Oh dear, I''m repeating myself; sorry. The tendon that causes the snapping is not the ilio-tibial band; it's one that's on the inside of my hips around the inferior pubic ramus (i'll pretend I know what I'm talking about). It makes racket or moves around when I abduct my hips, and that same area hurts when I adduct them. It feels like something is being squished in my groin when I flex my hips. My physio-terrorist :lol: tested the psoas muscle today to see if it is too tight; it isn't...yay!! Everyone who is working with me says that I don't really have any issues with the ilio-tibial band besides tightness (no syndrome), so, besides that, is there any possible explanation except hypochondria? :lol:
|Dr.

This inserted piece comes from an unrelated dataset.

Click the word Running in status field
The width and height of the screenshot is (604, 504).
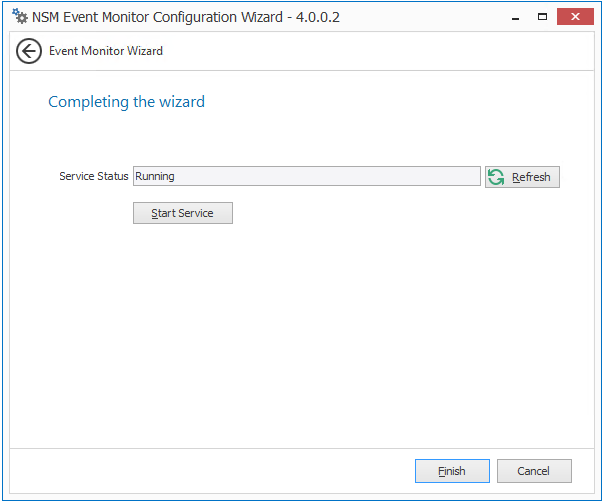point(155,176)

A. Saif - Thu Jan 06, 2005 2:39 pm|
It is fair to say that by the end of your research into your condition you may well be qualified to give instructions to me about peculiar hip pains...
As before, a bit tricky to daignose without you in front of me...but if the pain is on the inner side of the thigh, then clearly ITS and SHS are unlikely. Groin pains can be due to adductor tendinitis, once we have decided that there is no joint pathology (which we seem to have done). This would make it difficult to squeeze a ball between your legs. It is aggravated by moving the legs away from the center, and resisted adduction, (e.g. squeezing something between your legs) would increase pain. The cause is an inflammation of the tendon of the muscles that normally bring your legs together, the adductors. This tendon attaches itself roughly to the area you seem to be describing.
Adductor tendinitis can be picked up on MRI, but the scans need to be directed with this in mind. It may respond to interferential treatment to this area, by your physiotherapist, but sadly it appears that he/she is about to give up on you...oh well. Intervention in the way of a local injection of steroids may also help.